The MARK_UNRESOLVED escape hatch is important. Some functions genuinely cannot be tested in isolation: functions that require a running database and have no mockable boundary, functions with side effects that are structurally untestable, or functions that wrap C extensions without Python introspection. The LLM should be empowered to recognise this and stop wasting iterations rather than generating increasingly creative but still-failing tests.

Implementation Phases

Phase 1: AST Scanner and FunctionSignature Extraction

Implement the Python AST scanner as a standalone module before touching LangGraph. The scanner is the most testable component in the system — you can validate its output against known Python files without any LLM or subprocess involvement. Write scanner unit tests first, using a fixture directory of Python files covering edge cases: nested functions, class methods, async def, lambda expressions (excluded from generation — they have no name), decorated functions, and functions with args / *kwargs.

Key decisions to make:

Exclusion patterns: test_*.py, *_test.py, conftest.py, init.py (unless they contain substantive functions), setup.py, migration files — define the exclusion list explicitly and make it configurable via .testgen.yaml
Nested function handling: scan nested functions only if they are named and longer than the configured minimum LOC threshold; trivial inner helpers are poor test targets
ast.parse version handling: Python 3.10+ introduces match statements and X | Y union type annotations; use libcst as a fallback parser for files that fail ast.parse to avoid dropping files from the scan

Building the scanner benchmark — 50 Python files, 500 functions, verified FunctionSignature output — is the gate for Sprint 1 in the full course.

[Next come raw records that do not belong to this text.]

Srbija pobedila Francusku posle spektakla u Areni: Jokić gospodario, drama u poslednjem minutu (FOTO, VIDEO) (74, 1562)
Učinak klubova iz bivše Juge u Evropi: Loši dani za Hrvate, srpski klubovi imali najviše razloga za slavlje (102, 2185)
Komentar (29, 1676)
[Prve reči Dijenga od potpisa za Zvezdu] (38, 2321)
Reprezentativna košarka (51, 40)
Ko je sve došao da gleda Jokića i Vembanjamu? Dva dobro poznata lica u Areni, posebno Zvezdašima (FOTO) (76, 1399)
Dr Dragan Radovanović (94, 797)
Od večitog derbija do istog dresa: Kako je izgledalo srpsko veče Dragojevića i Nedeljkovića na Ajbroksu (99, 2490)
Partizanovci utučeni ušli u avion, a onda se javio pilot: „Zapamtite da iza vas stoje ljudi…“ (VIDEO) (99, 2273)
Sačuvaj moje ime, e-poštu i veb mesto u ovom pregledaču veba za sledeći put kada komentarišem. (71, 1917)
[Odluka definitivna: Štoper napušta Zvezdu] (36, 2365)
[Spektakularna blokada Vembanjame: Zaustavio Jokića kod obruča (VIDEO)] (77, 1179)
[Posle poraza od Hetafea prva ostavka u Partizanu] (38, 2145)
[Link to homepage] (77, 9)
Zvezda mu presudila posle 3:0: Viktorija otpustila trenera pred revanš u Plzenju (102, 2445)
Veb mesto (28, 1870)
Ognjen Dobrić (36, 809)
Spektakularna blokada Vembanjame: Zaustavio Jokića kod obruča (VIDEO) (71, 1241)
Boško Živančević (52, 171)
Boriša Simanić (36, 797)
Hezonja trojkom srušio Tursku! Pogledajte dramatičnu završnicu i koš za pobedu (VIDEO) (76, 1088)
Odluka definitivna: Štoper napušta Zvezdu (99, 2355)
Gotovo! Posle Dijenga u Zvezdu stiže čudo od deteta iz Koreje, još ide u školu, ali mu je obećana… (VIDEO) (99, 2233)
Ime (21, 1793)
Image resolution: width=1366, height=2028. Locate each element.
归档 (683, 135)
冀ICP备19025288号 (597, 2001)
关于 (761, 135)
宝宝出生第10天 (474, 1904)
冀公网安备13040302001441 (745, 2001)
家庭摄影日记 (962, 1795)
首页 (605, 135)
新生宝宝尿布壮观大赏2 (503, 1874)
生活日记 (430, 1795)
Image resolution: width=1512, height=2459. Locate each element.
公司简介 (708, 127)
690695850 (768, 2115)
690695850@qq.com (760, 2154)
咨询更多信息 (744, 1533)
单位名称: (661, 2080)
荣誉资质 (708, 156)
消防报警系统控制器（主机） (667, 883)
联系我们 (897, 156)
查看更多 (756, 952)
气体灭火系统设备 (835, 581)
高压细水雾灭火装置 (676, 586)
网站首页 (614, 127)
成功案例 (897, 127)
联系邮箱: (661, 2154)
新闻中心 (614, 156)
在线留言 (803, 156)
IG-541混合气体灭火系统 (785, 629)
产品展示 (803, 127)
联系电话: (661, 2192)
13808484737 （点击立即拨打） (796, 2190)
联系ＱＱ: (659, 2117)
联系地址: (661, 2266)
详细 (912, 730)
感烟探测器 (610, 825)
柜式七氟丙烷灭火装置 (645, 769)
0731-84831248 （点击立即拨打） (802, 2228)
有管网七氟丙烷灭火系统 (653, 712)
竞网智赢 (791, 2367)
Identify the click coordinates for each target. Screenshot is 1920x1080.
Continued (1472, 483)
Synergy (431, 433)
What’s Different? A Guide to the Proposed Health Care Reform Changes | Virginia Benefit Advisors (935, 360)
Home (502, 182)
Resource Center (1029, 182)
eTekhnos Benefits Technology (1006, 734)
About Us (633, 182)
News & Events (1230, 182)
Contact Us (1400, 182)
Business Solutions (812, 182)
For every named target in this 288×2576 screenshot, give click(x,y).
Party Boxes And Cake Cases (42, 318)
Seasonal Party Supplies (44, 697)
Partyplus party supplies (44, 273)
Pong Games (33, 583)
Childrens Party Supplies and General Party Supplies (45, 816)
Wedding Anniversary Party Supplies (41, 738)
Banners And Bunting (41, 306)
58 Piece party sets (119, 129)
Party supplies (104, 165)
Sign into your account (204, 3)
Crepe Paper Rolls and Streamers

Phase 2: Mock Generator and Test Generator

Build the mock generator before the test generator. The mock generator is deterministic — it does not call an LLM — so you can validate its output against known import patterns before the test generator depends on it.

Key decisions to make:

Import graph analysis depth: analyse only direct imports of the module under test (shallow), not transitive imports across the entire codebase; transitive analysis is O(codebase) and produces too many false positives for mock generation
Known dependency matching: maintain a YAML registry of known external libraries and their mock patterns; SQLAlchemy → unittest.mock.patch("sqlalchemy.orm.Session"), httpx → unittest.mock.patch("httpx.AsyncClient.get"), boto3 → unittest.mock.patch("boto3.client") — this registry is extensible for organisation-specific internal clients
Batch size for the test generator: 10 functions per LLM call is the calibrated default; validate the token count for each batch before sending — if a batch of 10 large functions exceeds 4,000 tokens, split it into two batches of 5

Building the YAML mock registry and the batch size validator that splits oversized batches is covered in detail in the full course.

Phase 3: Validation Loop and Refinement Node

The validation loop is the most architecturally interesting part of the system. Wire the LangGraph conditional edge, implement the subprocess runner with timeout enforcement, and build the output parser before writing the refinement node.

Key decisions to make:

Output parsing strategy: pytest and Jest produce structured output in JSON mode (pytest --json-report, jest --json); prefer JSON output over text parsing for reliability; fall back to regex-based parsing for frameworks that do not support JSON output
Syntactic pre-validation: run ast.parse() (Python) or ts.transpileModule() (TypeScript) on the generated file before launching the subprocess; a SyntaxError in the test file produces a confusing subprocess error that is harder to parse in the refinement prompt than a clean "SyntaxError at line 23"
Refinement failure history format: include the error message from each prior attempt in a numbered list in the refinement prompt; the LLM must see all prior failures to avoid repeating them
Oscillation detection: if retry_count >= 2 and the test is still failing on the same error type (same exception class), switch to a "strip and simplify" strategy — remove the complex assertion and replace with a basic assert callable(function_name) — rather than attempting another full correction

Testing the oscillation detection against a set of benchmark functions that reliably trigger multi-attempt loops is covered in detail in the full course.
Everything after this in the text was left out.